Pancasila yang merupakan pandangan hidup berbangsa dan bernegara, sudah semestinya dalam penyelenggaraan negara menjadikan Pancasila sebagai dasar dalam mencapai cita-cita luhurnya. Utamanya sekali dalam hal pembuatan undang-undang harus dikonsepsikan dari landasan ideal dasar negara Indonesia. Jika hukum merupakan produk politik atau sebagai dependent variable (variabel terpengaruh), sedangkan politik diletakkan sebagai independent variable (variable berpengaruh),[12] maka sudah semestinya dalam pembuatan hukum tersebut tidak keluar dari orbit staats fundamental norm-nya.

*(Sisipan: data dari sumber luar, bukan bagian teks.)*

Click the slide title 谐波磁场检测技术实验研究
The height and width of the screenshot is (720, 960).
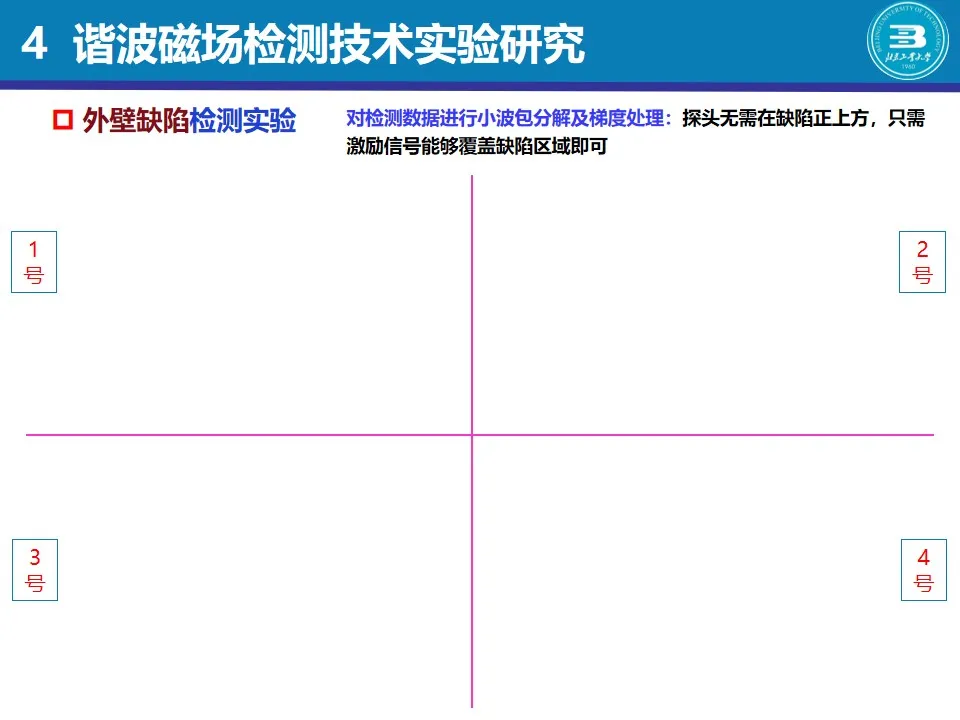point(330,45)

Dalam kaca mata konfigurasi politik pembuatan undang-undang, setidaknya ada dua teori yang dikemukakan beberapa ahli. Pertama, proses pembuatan undang-undang yang memberi peluang besar terhadap patisipasi masyarakat akan melahirkan sebuah produk hukum yang responsif terhadap tuntutan masyarakat. Kedua, hukum yang konservatif/ortodoks/elitis merupakan produk hukum yang muatan isinya lebih mencerminkan visi politik, keinginan penguasa, dan sifatnya cenderung positivis-instrumentalistik.[13] Tentu sebagai cita hukum yang diamanatkan dalam Pancasila, seharusnya produk hukum yang dihasilkan penguasa harus benar-benar responsif.

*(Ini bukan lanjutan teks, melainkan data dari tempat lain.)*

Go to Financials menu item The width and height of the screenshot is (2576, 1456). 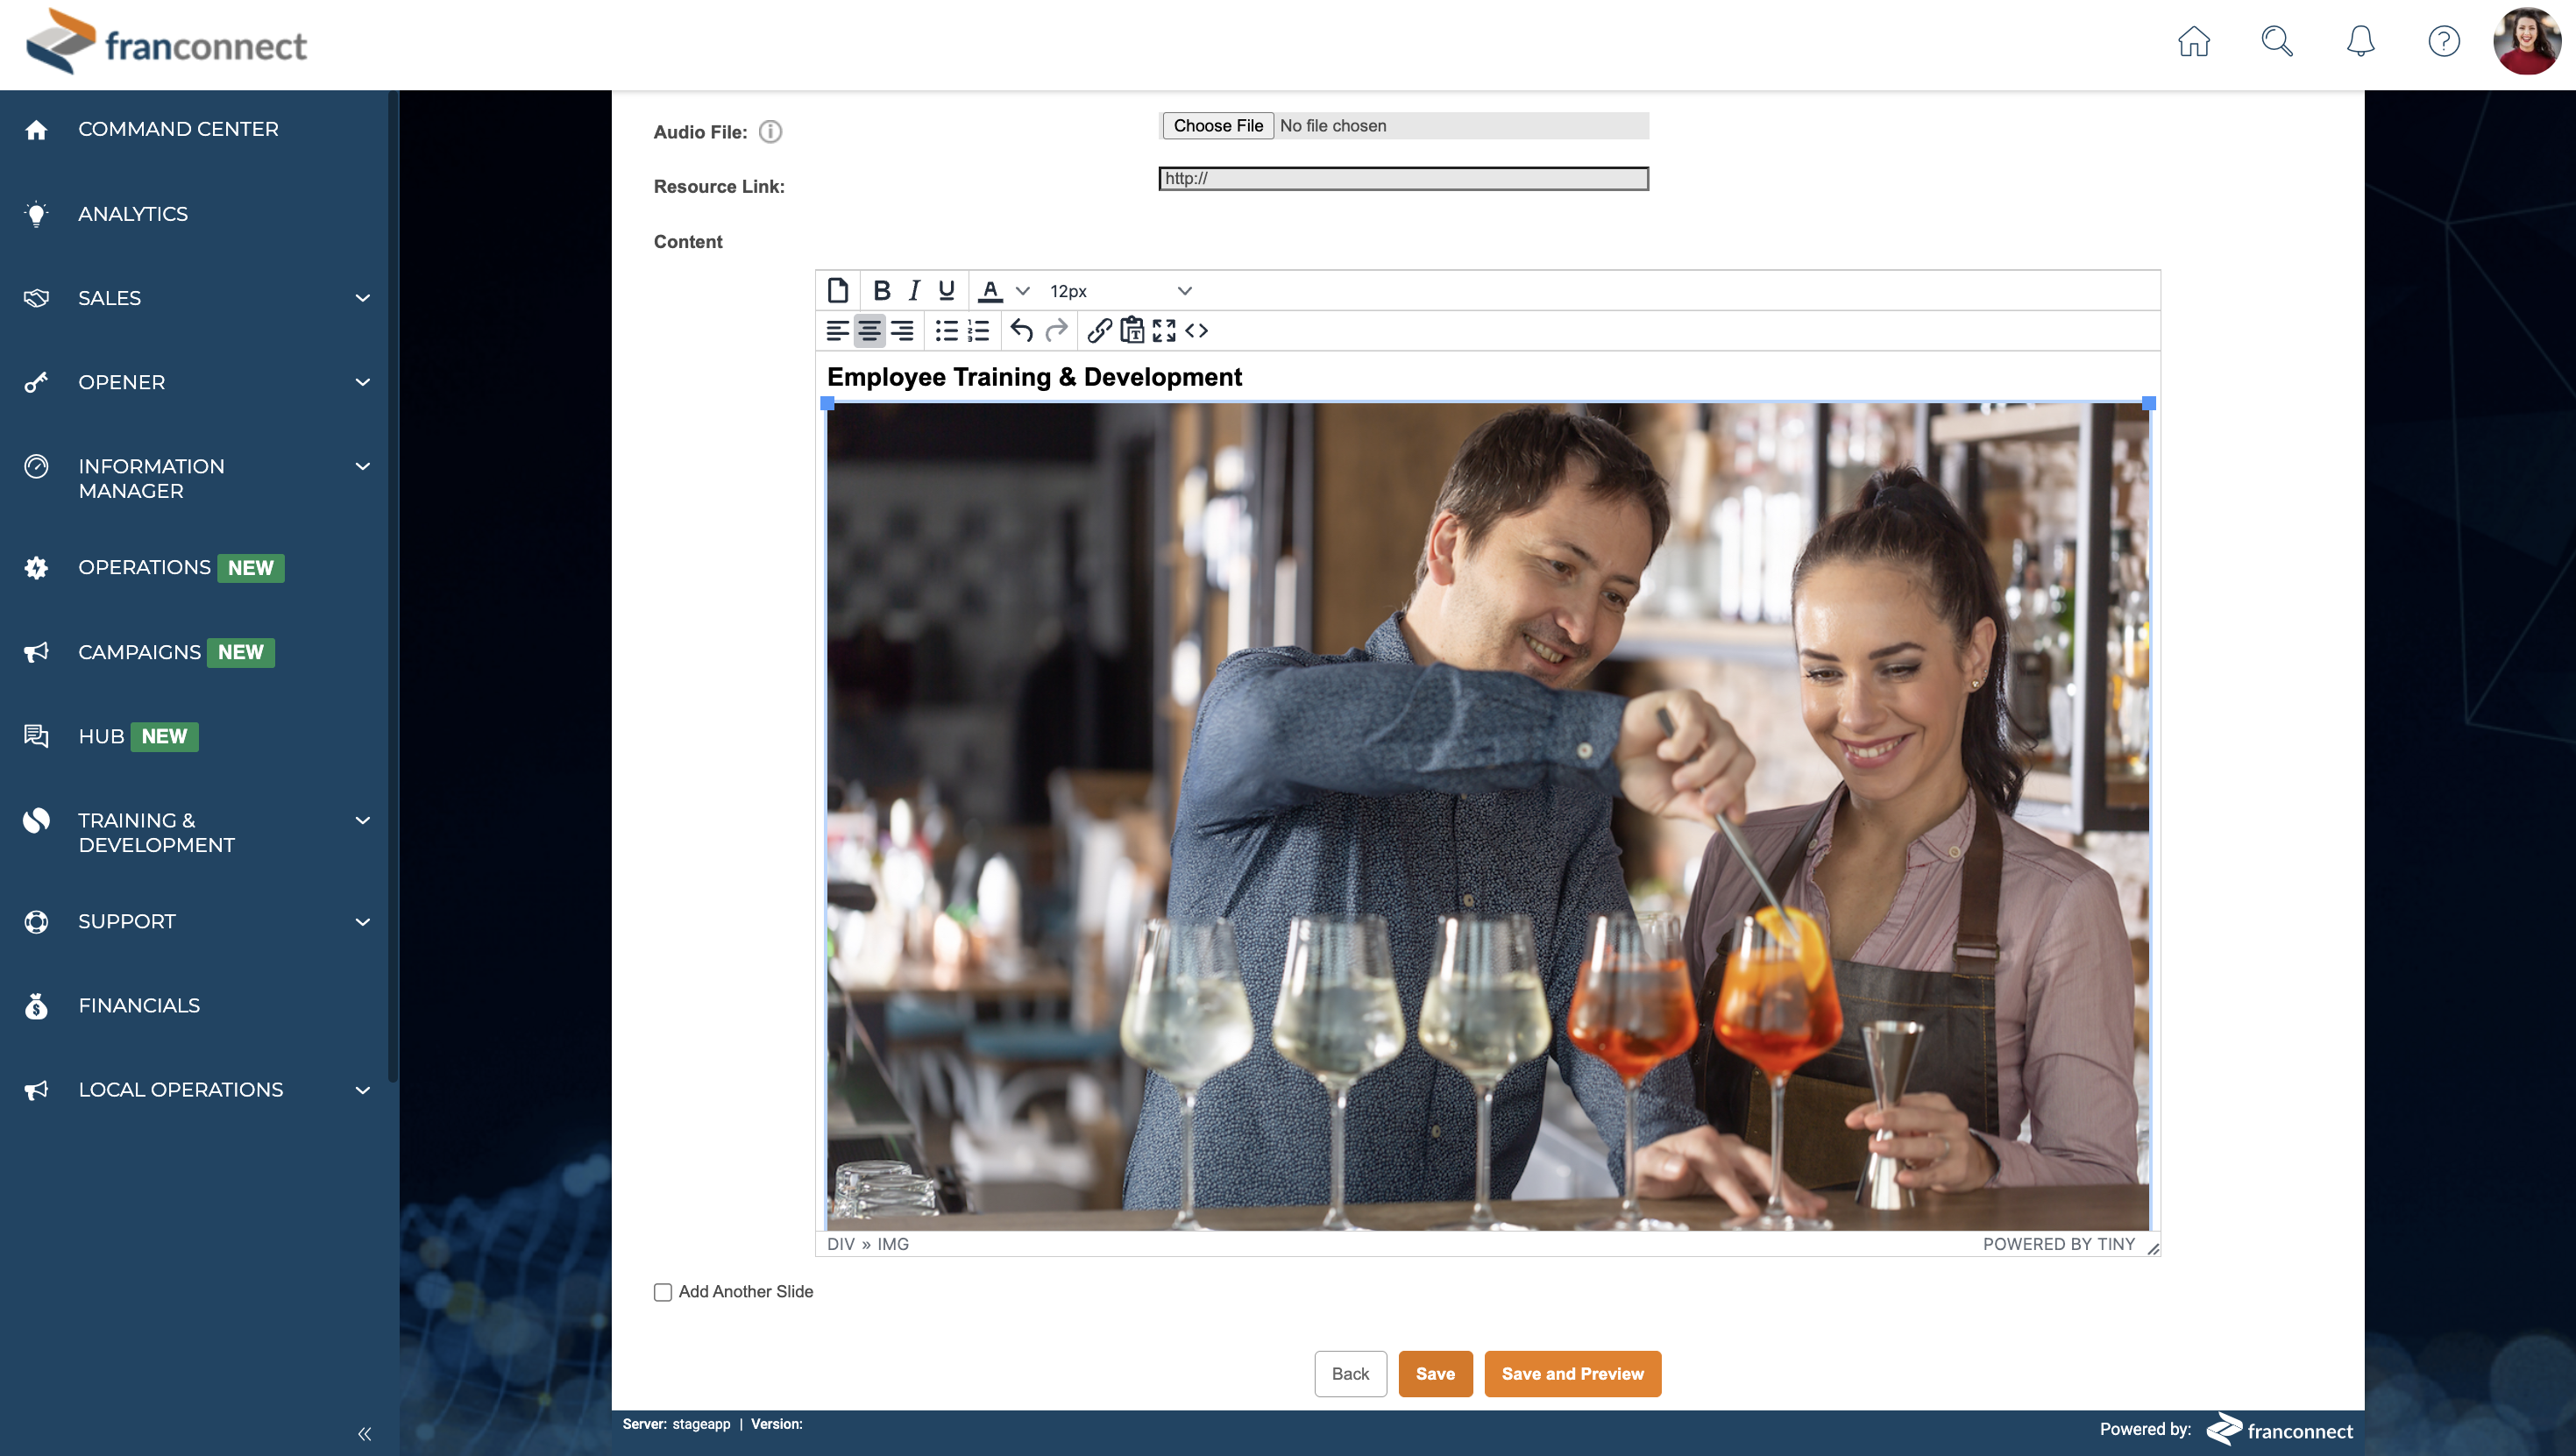tap(139, 1005)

Masalah yang hadir kemudian adalah maraknya produk hukum yang dihasilkan legislator seringkali tidak mencerminkan keadilan. Hal ini terbukti dari jamaknya perkara yang diajukan ke Mahkamah Konstitusi (MK). Tentu ini bukanlah suatu keniscayaan bahwa karena negara kita menganut prinsip checks and balance, melainkan ini sebagai bukti riil gagalnya pihak yang memproduksi undang-undang tidak mampu mensinergikan antara hukum dengan nilai-nilai Pancasila yang diderivasikan ke dalam UUD NRI 1945. Kemungkinan adanya kekeliruan atau kekurangan-tepatan dalam memahami (understanding) fundamental norm tersebut, akhirnya kelahiran hukum tidak dapat diarahkan pada tujuan yang benar.[14]

Satjipto Rahardjo dalam gagasannya menegaskan bahwa hukum dibuat untuk melayani manusianya, bukan sebaliknya, bahkan menurut B. Arief Sidharta mengatakan bahwa hukum untuk seluruh makhluk hidup. Dalam artian, rasa keadilan masyarakat itu yang harus didahulukan dari pada mengejar kepastian hukum, atau jangan sampai rasa keadilan masyarakat itu tereduksi oleh teks-teks yang terbakukan oleh undang-undang. Oleh karena itu, pemahaman dan laku secara radikal terhadap Pancasila sangatlah penting, utamanya bagi produsen hukum. Atau bahkan bisa dikatakan Pancasila harus dijadikan kaca spion dalam pembuatan undang-undang, dalam artian Pemerintah dan DPR tidak hanya mengorientasikan kepentingan politik, melainkan harus melihat kedaan-keadaan yang terjadi dimasyarakat. Tujuannya adalah agar hukum tidak hadir dengan sifatnya yang elitis melainkan dapat memberikan dan menciptakan kehidupan masyarakat yang berkeadilan substansial.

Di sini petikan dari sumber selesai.